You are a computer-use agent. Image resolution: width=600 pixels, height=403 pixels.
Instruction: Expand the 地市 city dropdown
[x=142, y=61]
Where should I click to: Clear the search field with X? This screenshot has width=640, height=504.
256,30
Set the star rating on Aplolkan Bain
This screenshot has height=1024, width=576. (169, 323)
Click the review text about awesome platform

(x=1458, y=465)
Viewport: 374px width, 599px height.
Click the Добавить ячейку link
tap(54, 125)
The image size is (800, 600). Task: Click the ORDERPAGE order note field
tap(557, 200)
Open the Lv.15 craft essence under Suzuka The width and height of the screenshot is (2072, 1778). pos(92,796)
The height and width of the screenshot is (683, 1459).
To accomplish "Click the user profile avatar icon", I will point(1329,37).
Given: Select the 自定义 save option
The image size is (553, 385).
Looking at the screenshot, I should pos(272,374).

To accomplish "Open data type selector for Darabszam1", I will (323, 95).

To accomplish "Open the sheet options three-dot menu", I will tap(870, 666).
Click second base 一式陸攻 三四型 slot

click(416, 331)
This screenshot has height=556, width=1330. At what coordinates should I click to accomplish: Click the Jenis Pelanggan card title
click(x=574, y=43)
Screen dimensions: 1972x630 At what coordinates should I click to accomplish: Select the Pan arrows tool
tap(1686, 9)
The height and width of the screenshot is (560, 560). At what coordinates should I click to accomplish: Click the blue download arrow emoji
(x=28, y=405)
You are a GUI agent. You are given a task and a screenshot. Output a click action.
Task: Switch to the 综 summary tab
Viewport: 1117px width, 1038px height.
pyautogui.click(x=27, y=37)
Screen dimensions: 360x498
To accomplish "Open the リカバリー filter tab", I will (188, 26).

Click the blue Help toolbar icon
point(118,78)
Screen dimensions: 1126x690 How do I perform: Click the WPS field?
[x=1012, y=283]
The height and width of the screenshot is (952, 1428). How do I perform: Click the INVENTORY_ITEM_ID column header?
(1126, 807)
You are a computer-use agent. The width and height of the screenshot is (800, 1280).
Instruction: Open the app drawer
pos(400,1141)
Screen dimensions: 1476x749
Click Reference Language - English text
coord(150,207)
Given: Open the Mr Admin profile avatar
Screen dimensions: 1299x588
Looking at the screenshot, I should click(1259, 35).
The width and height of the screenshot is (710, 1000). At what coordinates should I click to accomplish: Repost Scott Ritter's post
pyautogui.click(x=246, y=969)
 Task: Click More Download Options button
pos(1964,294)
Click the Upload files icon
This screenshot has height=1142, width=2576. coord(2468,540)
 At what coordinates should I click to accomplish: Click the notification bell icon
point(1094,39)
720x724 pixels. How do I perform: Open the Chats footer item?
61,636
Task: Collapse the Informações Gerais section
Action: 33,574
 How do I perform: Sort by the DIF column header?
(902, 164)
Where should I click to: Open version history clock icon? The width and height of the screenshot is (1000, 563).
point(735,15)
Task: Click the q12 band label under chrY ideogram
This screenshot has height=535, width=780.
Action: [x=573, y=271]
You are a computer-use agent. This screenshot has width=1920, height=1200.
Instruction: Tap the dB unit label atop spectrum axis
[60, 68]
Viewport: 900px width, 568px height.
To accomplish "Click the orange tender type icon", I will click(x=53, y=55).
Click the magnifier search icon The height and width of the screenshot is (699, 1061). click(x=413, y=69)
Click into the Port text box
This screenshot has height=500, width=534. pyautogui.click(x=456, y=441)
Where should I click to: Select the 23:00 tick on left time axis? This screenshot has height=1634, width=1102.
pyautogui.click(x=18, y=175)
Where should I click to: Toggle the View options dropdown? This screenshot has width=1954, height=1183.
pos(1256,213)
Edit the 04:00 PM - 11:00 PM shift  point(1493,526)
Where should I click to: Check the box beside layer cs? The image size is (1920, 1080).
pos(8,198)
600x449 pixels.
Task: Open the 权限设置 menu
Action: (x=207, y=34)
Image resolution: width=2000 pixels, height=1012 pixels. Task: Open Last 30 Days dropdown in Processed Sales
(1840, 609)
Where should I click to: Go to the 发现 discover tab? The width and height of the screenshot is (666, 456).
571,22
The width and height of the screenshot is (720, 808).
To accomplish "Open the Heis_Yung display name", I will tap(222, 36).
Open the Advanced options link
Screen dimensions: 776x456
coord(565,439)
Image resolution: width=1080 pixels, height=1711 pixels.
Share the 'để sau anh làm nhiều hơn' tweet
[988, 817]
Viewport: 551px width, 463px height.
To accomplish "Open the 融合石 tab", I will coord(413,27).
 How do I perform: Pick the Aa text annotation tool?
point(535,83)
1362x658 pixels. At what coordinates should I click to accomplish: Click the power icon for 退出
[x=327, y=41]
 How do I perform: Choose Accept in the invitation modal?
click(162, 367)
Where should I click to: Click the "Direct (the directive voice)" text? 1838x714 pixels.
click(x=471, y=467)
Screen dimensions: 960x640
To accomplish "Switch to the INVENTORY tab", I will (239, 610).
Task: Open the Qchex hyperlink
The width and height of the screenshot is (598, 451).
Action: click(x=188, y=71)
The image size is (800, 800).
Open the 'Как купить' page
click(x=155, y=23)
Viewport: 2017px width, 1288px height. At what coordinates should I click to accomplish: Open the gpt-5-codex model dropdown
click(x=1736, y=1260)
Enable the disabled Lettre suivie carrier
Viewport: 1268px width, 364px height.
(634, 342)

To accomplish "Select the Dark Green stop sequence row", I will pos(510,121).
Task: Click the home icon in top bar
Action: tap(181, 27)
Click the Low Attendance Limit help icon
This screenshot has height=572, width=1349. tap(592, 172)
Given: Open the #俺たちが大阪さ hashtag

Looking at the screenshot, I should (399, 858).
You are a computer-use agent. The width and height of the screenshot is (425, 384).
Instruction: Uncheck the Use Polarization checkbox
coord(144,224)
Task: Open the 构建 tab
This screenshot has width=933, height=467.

* * * *

TASK BRIEF:
Quote the data between the line holding "Where should I click to: Check" and the line holding "Action: (x=207, y=34)", inclusive, reproducing each line without change.

COMPLETE OUTPUT:
Where should I click to: Check the box beside layer cs? The image size is (1920, 1080).
pos(8,198)
600x449 pixels.
Task: Open the 权限设置 menu
Action: (x=207, y=34)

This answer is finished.